Publicly, the Bush administration and the military say Iraqis are coming forward more often with tips about weapons caches, guerrilla fighters and former regime officials. They say the vast majority of the thousands of anti-American fighters they've arrested are die-hard members of the former regime.
But a senior intelligence official in Washington, who asked not to be identified, acknowledged that the inability to maintain security and restore basic services is eroding popular support for the U.S. presence and the Iraqi interim Governing Council.
"If the Iraqi people turn against us, we're really in trouble," said Jessica Stern, a terrorism expert at Harvard University.
Stern, who opposed the war, wrote this week that the U.N. bombing "was the latest evidence that America has taken a country that was not a terrorist threat and turned it into one."
President Bush, in a speech last month, said a free Iraq "will not be a training ground for terrorists, or a funnel of money to terrorists, or provide weapons to terrorists who would willingly use them to strike our country. A free Iraq will not destabilize the Middle East."
Yet instability was what Abizaid described, with a terrorist threat in Iraq from a combination of foreign Islamic radicals and homegrown insurgents.
U.S. intelligence officials say hundreds of foreign fighters have been streaming into Iraq in recent weeks from across the Arab world. Abizaid said there was evidence of tactical cooperation between them and Saddam loyalists.

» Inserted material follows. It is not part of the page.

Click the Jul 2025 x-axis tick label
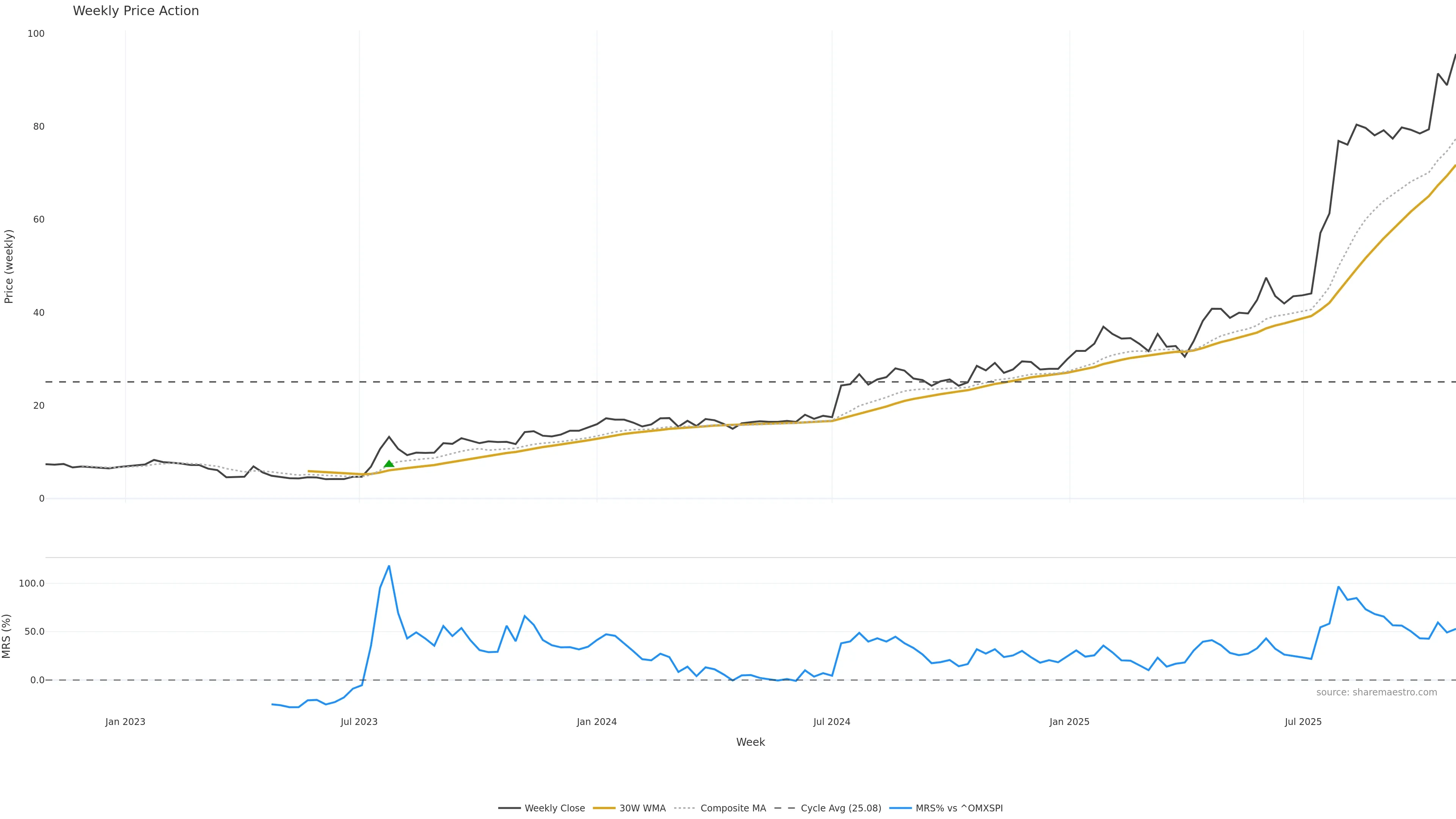The width and height of the screenshot is (1456, 819). click(x=1303, y=722)
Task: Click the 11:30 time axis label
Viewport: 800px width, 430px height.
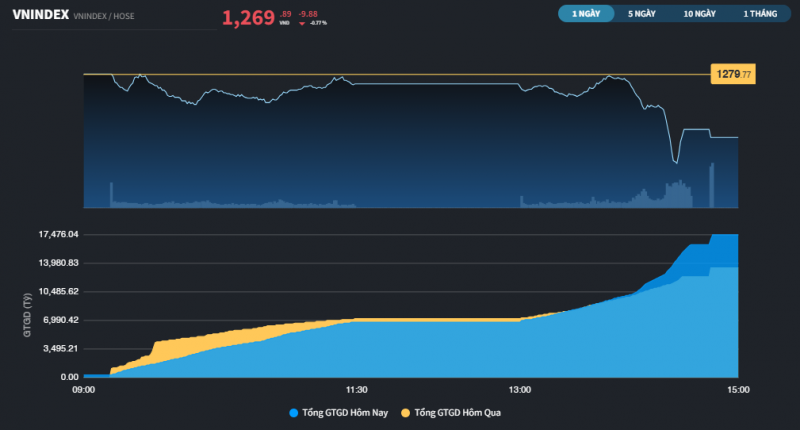Action: click(x=357, y=390)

"I wouldn't say they have become allies per se, but I believe that there are some indications of cooperation in specific areas," Abizaid said. "Of course, ideologically they are not at all compatible. But on the other hand, you sometimes cooperate against what you consider a common enemy."
In addition, Abizaid said, the al Qaida-linked terrorist group Ansar al Islam has established cells in Baghdad.
Intelligence analysts in Washington suspect that the U.N. bomb was built by remnants of Saddam's regime, but delivered and detonated by an Islamic extremist, said one senior official, who also asked not to be named.
"Targeting the U.N. was a warning that anyone who cooperates with the United States—foreign or domestic—is a collaborator and will be treated accordingly," the official said. "The message to the Turks, the Pakistanis and others who might be thinking about helping out is: `Stay out of this.'"
(Ken Dilanian reports for The Philadelphia Inquirer.)
(c) 2003, Knight Ridder/Tribune Information Services.